[M]inisters are expected to unveil measures to increase the price of alcoholic drinks according to how strong they are. This could be done through higher taxation per unit, minimum pricing per unit or simply higher levels of duty for strong drinks. Ministers will also encourage companies to produce weaker alcoholic drinks.
Prime Minister David Cameron is known to have sympathy with the idea of minimum pricing, which medics say could save nearly 10,000 lives per year if set at 50p per unit.
Emphasis added. As Tim reminds us, the Office for National Statistics reported there were, officially-speaking, 9,031 "alcohol-related" deaths in Britain in 2008 and so these mysterious "medics" appear to be suggesting that increasing the price of liquor will "save" more lives than are "claimed" by drink every year. This seems mildly improbable.
Granted, the 2008 number of said alcohol-related deaths (a wonderfully inexact term, incidentally) was a slight increase on the figure for 2007 but, rather more importantly, should be considered in the context of an overall reduction in the amount of hard stuff Britons are putting away each year. Of course, reductions in drinking show the need for more regulation just as surely as an increase in booze consumption would "prove" more must be done.

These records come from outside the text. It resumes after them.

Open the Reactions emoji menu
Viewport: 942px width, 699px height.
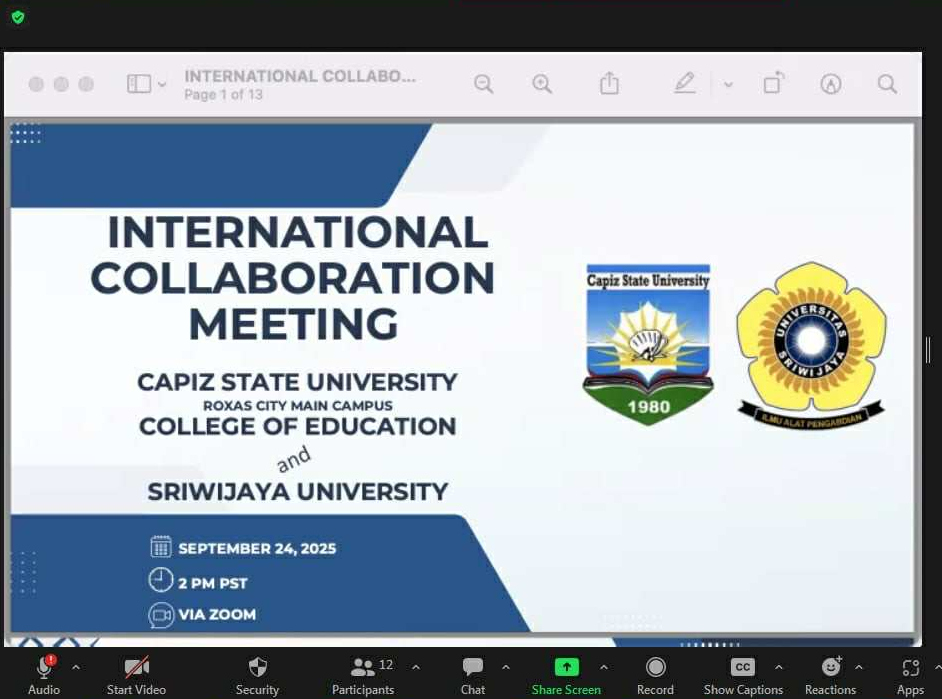coord(830,668)
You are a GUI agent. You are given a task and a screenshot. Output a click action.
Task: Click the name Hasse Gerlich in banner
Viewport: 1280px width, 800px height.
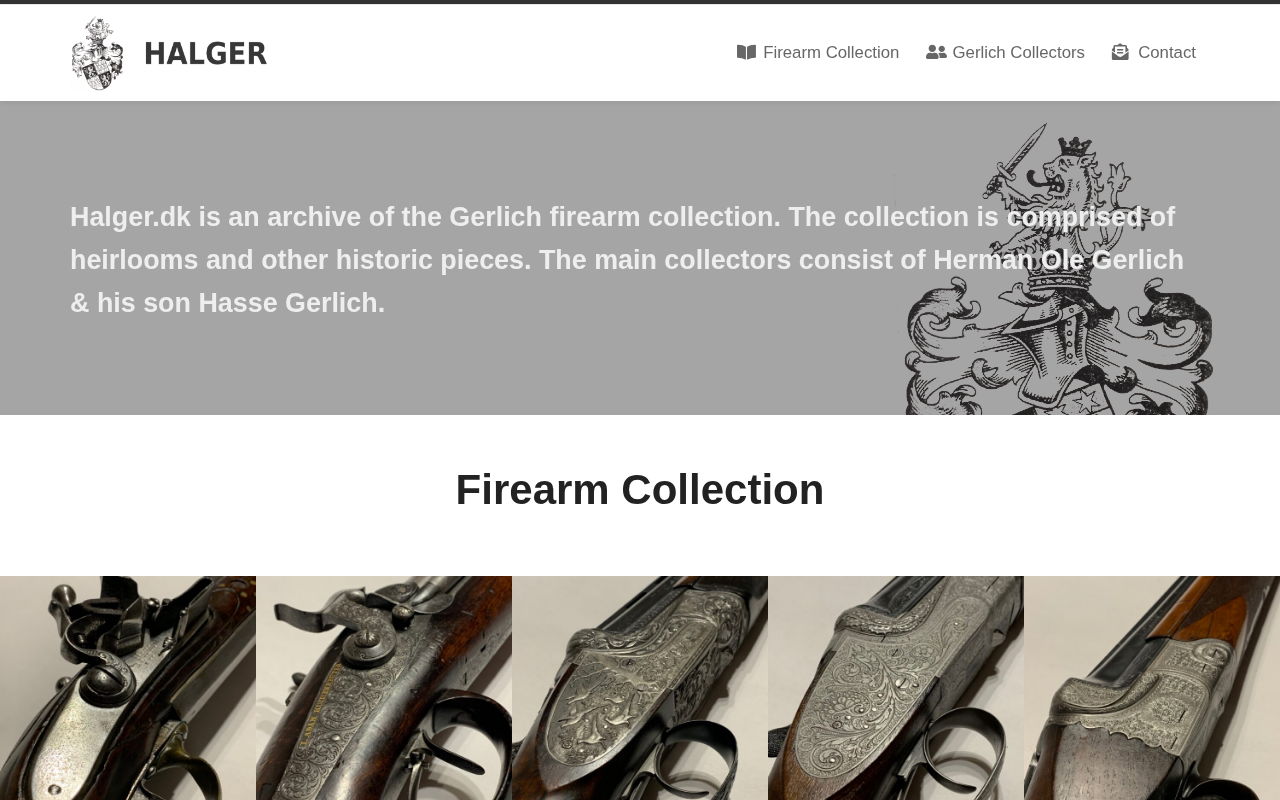click(x=291, y=303)
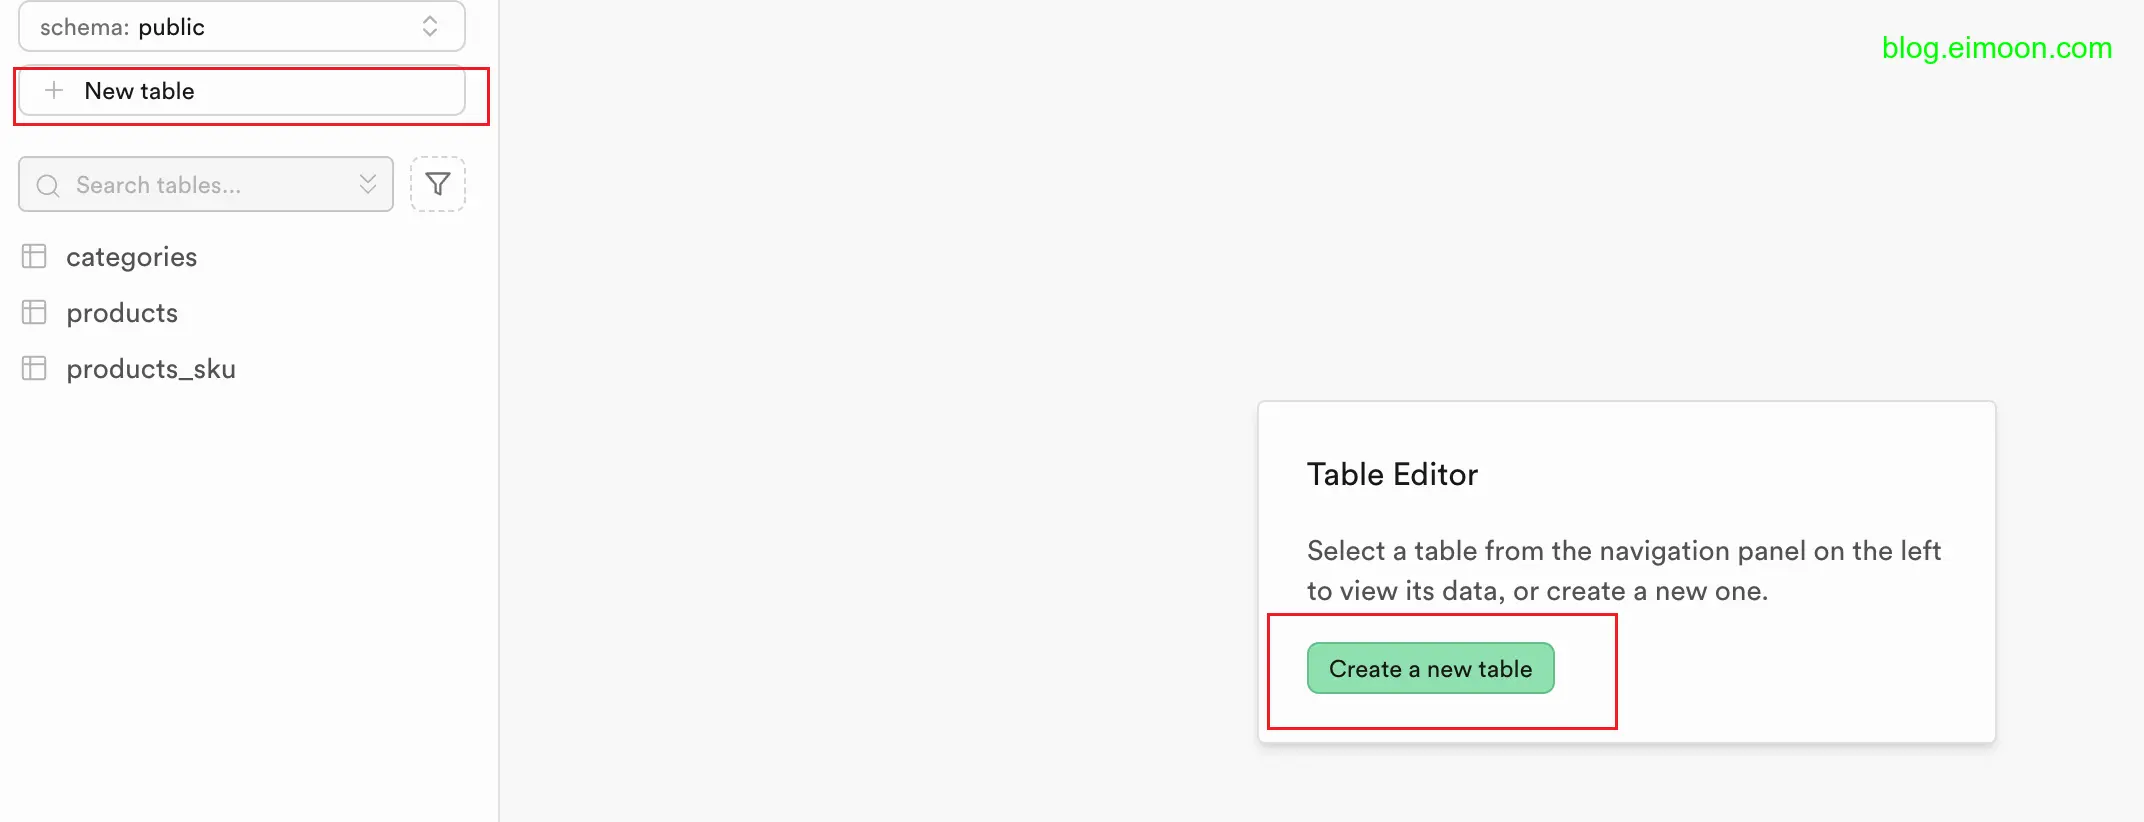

Menwhile, I notice that Dr Sarah Wollaston, MP for Totnes and a nagging reminder that "open primaries" do not guarantee better MPs, is at it again:
"If a jumbo jet laden with passengers crashed over Britain every fortnight we would see some pretty drastic action. This is what we’re talking about with alcohol," she said.
There is still time for her rivals to supplant her but Dr Wollaston, notionally a Tory, is the current front-runner for Wally MP of the Week.